[Listed records]

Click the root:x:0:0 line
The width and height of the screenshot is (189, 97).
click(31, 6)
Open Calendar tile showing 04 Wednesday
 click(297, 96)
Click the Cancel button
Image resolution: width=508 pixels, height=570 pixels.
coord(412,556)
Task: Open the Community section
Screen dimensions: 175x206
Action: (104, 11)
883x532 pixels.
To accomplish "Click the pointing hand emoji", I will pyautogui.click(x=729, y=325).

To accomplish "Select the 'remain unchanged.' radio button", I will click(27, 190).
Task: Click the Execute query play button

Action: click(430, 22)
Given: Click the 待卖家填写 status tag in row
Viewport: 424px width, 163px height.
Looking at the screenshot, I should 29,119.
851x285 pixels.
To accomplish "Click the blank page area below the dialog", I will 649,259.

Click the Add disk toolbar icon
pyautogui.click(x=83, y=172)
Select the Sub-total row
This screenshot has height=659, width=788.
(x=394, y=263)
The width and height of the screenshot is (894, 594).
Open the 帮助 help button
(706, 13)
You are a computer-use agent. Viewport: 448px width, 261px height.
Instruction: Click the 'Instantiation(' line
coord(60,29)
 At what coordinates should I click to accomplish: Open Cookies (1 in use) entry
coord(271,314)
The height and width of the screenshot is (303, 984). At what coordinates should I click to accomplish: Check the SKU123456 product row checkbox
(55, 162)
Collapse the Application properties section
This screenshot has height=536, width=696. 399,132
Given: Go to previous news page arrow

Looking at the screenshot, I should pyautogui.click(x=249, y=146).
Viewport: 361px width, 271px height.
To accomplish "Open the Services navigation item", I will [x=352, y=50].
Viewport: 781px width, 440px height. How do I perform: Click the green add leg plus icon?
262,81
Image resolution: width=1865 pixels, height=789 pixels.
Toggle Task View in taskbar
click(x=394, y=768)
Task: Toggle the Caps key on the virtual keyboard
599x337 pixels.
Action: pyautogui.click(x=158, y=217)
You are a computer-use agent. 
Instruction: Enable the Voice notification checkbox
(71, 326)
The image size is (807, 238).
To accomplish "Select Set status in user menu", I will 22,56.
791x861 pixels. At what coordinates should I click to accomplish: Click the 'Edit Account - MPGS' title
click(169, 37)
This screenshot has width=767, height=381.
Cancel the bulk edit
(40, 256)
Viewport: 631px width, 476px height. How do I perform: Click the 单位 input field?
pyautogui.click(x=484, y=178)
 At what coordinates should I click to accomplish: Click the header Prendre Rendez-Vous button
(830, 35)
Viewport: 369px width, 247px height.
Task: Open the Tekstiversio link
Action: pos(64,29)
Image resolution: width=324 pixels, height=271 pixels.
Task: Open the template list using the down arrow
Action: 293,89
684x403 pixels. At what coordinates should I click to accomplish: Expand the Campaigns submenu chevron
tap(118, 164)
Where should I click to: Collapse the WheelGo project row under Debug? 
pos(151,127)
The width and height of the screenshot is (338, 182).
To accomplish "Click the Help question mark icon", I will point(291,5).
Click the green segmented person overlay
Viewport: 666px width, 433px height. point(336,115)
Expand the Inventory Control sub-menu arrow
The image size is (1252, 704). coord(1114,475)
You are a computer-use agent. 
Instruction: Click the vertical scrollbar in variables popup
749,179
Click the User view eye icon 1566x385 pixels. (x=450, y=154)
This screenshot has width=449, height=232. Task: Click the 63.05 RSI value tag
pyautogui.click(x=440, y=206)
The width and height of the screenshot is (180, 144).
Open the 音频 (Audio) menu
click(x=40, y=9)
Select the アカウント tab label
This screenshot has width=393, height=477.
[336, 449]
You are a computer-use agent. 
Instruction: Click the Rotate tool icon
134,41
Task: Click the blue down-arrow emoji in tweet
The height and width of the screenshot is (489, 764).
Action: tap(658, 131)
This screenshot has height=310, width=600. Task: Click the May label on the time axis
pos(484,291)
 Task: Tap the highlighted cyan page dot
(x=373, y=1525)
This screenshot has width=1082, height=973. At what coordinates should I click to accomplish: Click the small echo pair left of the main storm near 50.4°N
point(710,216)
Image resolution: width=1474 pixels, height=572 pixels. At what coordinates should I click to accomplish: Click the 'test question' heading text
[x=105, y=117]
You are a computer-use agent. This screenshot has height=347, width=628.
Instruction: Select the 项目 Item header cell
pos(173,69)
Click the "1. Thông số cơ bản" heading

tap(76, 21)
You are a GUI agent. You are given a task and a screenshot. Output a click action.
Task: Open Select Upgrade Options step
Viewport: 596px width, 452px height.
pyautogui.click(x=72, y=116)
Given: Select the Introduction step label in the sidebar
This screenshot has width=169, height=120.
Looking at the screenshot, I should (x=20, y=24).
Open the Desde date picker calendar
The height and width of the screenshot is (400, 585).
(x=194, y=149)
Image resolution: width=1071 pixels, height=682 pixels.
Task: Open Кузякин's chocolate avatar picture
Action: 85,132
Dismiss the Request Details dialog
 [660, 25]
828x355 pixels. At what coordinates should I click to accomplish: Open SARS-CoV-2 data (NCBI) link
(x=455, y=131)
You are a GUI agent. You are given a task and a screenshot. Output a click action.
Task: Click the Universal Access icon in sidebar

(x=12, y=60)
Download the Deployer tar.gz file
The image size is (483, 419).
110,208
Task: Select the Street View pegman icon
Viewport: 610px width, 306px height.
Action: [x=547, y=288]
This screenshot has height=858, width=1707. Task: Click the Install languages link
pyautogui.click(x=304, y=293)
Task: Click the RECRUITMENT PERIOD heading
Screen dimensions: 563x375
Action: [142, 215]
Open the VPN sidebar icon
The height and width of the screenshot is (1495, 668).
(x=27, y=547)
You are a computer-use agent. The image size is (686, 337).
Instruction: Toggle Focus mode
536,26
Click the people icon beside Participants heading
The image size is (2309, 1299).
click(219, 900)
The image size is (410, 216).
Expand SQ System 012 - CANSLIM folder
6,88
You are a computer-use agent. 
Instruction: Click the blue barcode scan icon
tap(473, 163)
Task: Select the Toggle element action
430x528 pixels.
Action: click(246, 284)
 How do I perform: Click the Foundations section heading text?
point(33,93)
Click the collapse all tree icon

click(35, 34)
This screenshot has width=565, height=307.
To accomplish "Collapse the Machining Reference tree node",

[/Listed records]

Make an exact copy of the whole listing, so that no line is lost.

Click the root:x:0:0 line
The width and height of the screenshot is (189, 97).
click(31, 6)
Open Calendar tile showing 04 Wednesday
 click(297, 96)
Click the Cancel button
Image resolution: width=508 pixels, height=570 pixels.
coord(412,556)
Task: Open the Community section
Screen dimensions: 175x206
Action: (104, 11)
883x532 pixels.
To accomplish "Click the pointing hand emoji", I will pyautogui.click(x=729, y=325).

To accomplish "Select the 'remain unchanged.' radio button", I will click(27, 190).
Task: Click the Execute query play button

Action: click(430, 22)
Given: Click the 待卖家填写 status tag in row
Viewport: 424px width, 163px height.
Looking at the screenshot, I should 29,119.
851x285 pixels.
To accomplish "Click the blank page area below the dialog", I will 649,259.

Click the Add disk toolbar icon
pyautogui.click(x=83, y=172)
Select the Sub-total row
This screenshot has height=659, width=788.
(x=394, y=263)
The width and height of the screenshot is (894, 594).
Open the 帮助 help button
(706, 13)
You are a computer-use agent. Viewport: 448px width, 261px height.
Instruction: Click the 'Instantiation(' line
coord(60,29)
 At what coordinates should I click to accomplish: Open Cookies (1 in use) entry
coord(271,314)
The height and width of the screenshot is (303, 984). At what coordinates should I click to accomplish: Check the SKU123456 product row checkbox
(55, 162)
Collapse the Application properties section
This screenshot has height=536, width=696. 399,132
Given: Go to previous news page arrow

Looking at the screenshot, I should pyautogui.click(x=249, y=146).
Viewport: 361px width, 271px height.
To accomplish "Open the Services navigation item", I will [x=352, y=50].
Viewport: 781px width, 440px height. How do I perform: Click the green add leg plus icon?
262,81
Image resolution: width=1865 pixels, height=789 pixels.
Toggle Task View in taskbar
click(x=394, y=768)
Task: Toggle the Caps key on the virtual keyboard
599x337 pixels.
Action: pyautogui.click(x=158, y=217)
You are a computer-use agent. 
Instruction: Enable the Voice notification checkbox
(71, 326)
The image size is (807, 238).
To accomplish "Select Set status in user menu", I will 22,56.
791x861 pixels. At what coordinates should I click to accomplish: Click the 'Edit Account - MPGS' title
click(169, 37)
This screenshot has width=767, height=381.
Cancel the bulk edit
(40, 256)
Viewport: 631px width, 476px height. How do I perform: Click the 单位 input field?
pyautogui.click(x=484, y=178)
 At what coordinates should I click to accomplish: Click the header Prendre Rendez-Vous button
(830, 35)
Viewport: 369px width, 247px height.
Task: Open the Tekstiversio link
Action: pos(64,29)
Image resolution: width=324 pixels, height=271 pixels.
Task: Open the template list using the down arrow
Action: 293,89
684x403 pixels. At what coordinates should I click to accomplish: Expand the Campaigns submenu chevron
tap(118, 164)
Where should I click to: Collapse the WheelGo project row under Debug? 
pos(151,127)
The width and height of the screenshot is (338, 182).
To accomplish "Click the Help question mark icon", I will point(291,5).
Click the green segmented person overlay
Viewport: 666px width, 433px height. point(336,115)
Expand the Inventory Control sub-menu arrow
The image size is (1252, 704). coord(1114,475)
You are a computer-use agent. 
Instruction: Click the vertical scrollbar in variables popup
749,179
Click the User view eye icon 1566x385 pixels. (x=450, y=154)
This screenshot has width=449, height=232. Task: Click the 63.05 RSI value tag
pyautogui.click(x=440, y=206)
The width and height of the screenshot is (180, 144).
Open the 音频 (Audio) menu
click(x=40, y=9)
Select the アカウント tab label
This screenshot has width=393, height=477.
[336, 449]
You are a computer-use agent. 
Instruction: Click the Rotate tool icon
134,41
Task: Click the blue down-arrow emoji in tweet
The height and width of the screenshot is (489, 764).
Action: tap(658, 131)
This screenshot has height=310, width=600. Task: Click the May label on the time axis
pos(484,291)
 Task: Tap the highlighted cyan page dot
(x=373, y=1525)
This screenshot has width=1082, height=973. At what coordinates should I click to accomplish: Click the small echo pair left of the main storm near 50.4°N
point(710,216)
Image resolution: width=1474 pixels, height=572 pixels. At what coordinates should I click to accomplish: Click the 'test question' heading text
[x=105, y=117]
You are a computer-use agent. This screenshot has height=347, width=628.
Instruction: Select the 项目 Item header cell
pos(173,69)
Click the "1. Thông số cơ bản" heading

tap(76, 21)
You are a GUI agent. You are given a task and a screenshot. Output a click action.
Task: Open Select Upgrade Options step
Viewport: 596px width, 452px height.
pyautogui.click(x=72, y=116)
Given: Select the Introduction step label in the sidebar
This screenshot has width=169, height=120.
Looking at the screenshot, I should (x=20, y=24).
Open the Desde date picker calendar
The height and width of the screenshot is (400, 585).
(x=194, y=149)
Image resolution: width=1071 pixels, height=682 pixels.
Task: Open Кузякин's chocolate avatar picture
Action: 85,132
Dismiss the Request Details dialog
 [660, 25]
828x355 pixels. At what coordinates should I click to accomplish: Open SARS-CoV-2 data (NCBI) link
(x=455, y=131)
You are a GUI agent. You are given a task and a screenshot. Output a click action.
Task: Click the Universal Access icon in sidebar

(x=12, y=60)
Download the Deployer tar.gz file
The image size is (483, 419).
110,208
Task: Select the Street View pegman icon
Viewport: 610px width, 306px height.
Action: [x=547, y=288]
This screenshot has height=858, width=1707. Task: Click the Install languages link
pyautogui.click(x=304, y=293)
Task: Click the RECRUITMENT PERIOD heading
Screen dimensions: 563x375
Action: [142, 215]
Open the VPN sidebar icon
The height and width of the screenshot is (1495, 668).
(x=27, y=547)
You are a computer-use agent. The image size is (686, 337).
Instruction: Toggle Focus mode
536,26
Click the people icon beside Participants heading
The image size is (2309, 1299).
click(219, 900)
The image size is (410, 216).
Expand SQ System 012 - CANSLIM folder
6,88
You are a computer-use agent. 
Instruction: Click the blue barcode scan icon
tap(473, 163)
Task: Select the Toggle element action
430x528 pixels.
Action: click(246, 284)
 How do I perform: Click the Foundations section heading text?
point(33,93)
Click the collapse all tree icon

click(35, 34)
This screenshot has width=565, height=307.
To accomplish "Collapse the Machining Reference tree node",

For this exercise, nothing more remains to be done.